Homeschool families often count every learning activity as a class….sewing class, baking class, etc. But, if you’re like me, these lessons are hard to schedule during the busy school year. Summer is a wonderful time to schedule special lessons that you couldn’t fit in during the year.
If you have the time and money, structured lessons for your children can be started in the summer. Your child may have been begging for music lessons, art lessons, or dance lessons. Summer is a more relaxed time to start learning something new that takes practice. Your child will have many more hours to participate in a new activity.

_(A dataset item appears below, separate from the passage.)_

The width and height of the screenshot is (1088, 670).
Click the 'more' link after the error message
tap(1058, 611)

If you can’t do structured lessons, there are many terrific ways to learn something new in the summer. If your child has already got an instrument, they can spend extra time in the summer to learn new songs or concentrate on a different aspect of music. Some children may want to compose their own song, learn theory, or try a new style. Parents can help them or just let them explore.

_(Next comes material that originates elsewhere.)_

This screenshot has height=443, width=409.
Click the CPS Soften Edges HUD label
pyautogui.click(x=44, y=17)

If your child loves drawing or another form of art, let them explore to their hearts content. Give them lots of art supplies and let them paint or draw all they want. Check yard sales and thrift stores for art supplies. Many people give up and want to get rid of these things. Brag on their creations and join them if you like.

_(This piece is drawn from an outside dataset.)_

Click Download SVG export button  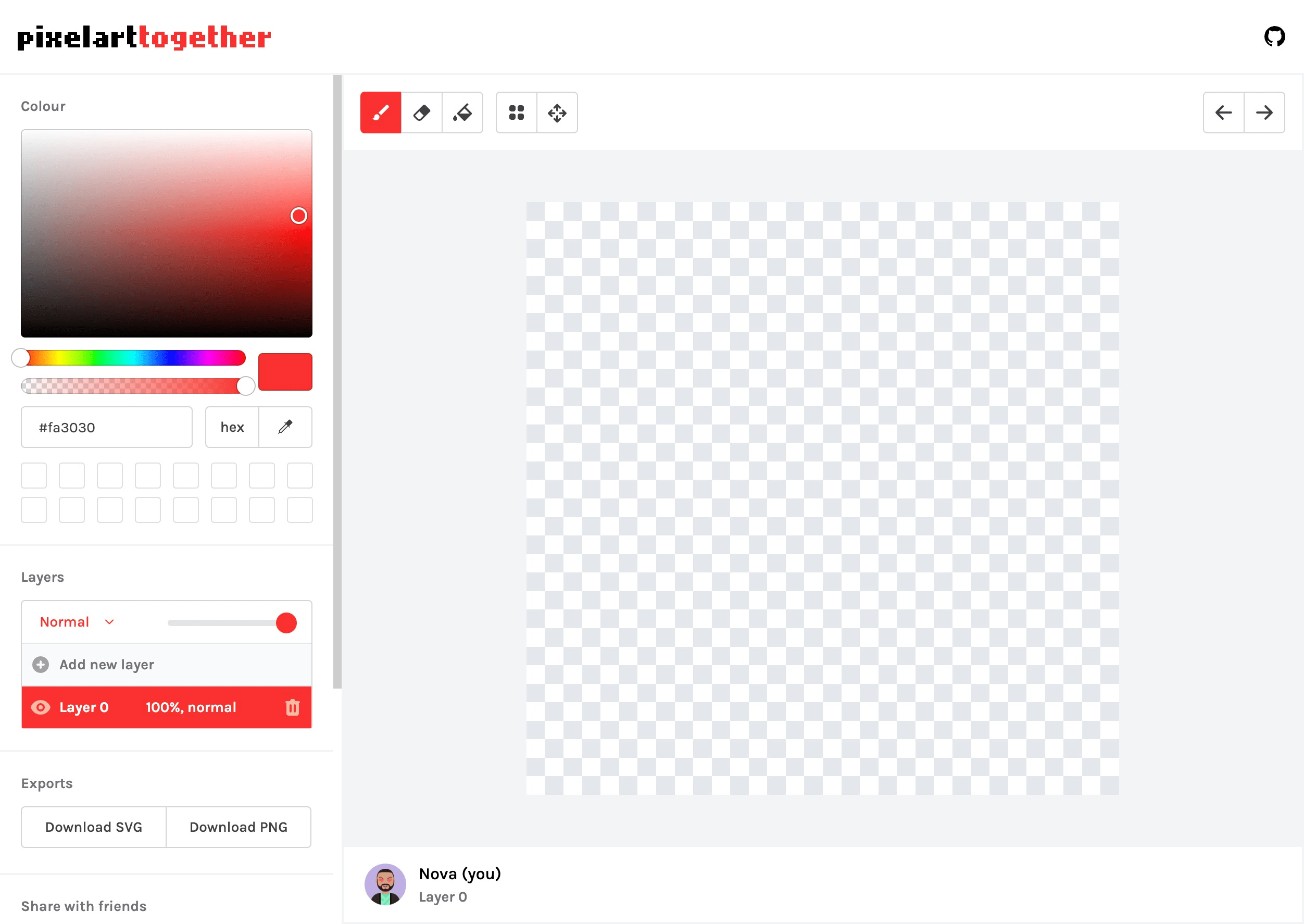(x=93, y=827)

Do you have an aspiring photographer in your family? Let your child use your camera or phone to capture sights digitally. They (or you) can delete the photos that don’t turn out well. They can experiment with photo editing and learn so much. What a fun way to capture the beauty of summer and your family memories, too!
You’ll have more time in the summer to teach your child to sew. Let them help to design their sewing project and work with them to learn and the results will be a lifetime of helpful and creative skill. Sewing can be messy and a slow process, so summer is my favorite time to work at it.
Baking and cooking can be more relaxed in the summer, too. With fresh produce and outdoor cooking, your children can learn new ways of preparing meals. Work with them, and (if age-appropriate) turn them loose to be creative. My daughter became quite a cook by letting her experiment in the kitchen.
You can follow these examples with many other things: drama, dance, woodworking, jewelry-making, and movie-making. I’m sure you’ll think of many more. But, don’t forget to explore ways for your children to serve others. Volunteering can be done through your church or local volunteer organization. It can be a family affair or older children may want to join a project that grabs their attention.
The main focus of summer should be, “make the days count”. The hot days fly by, and I never wanted to let my children spend all their time playing video games or staring at their phones. Whatever you choose to do, I hope your summer is blessed with great family memories.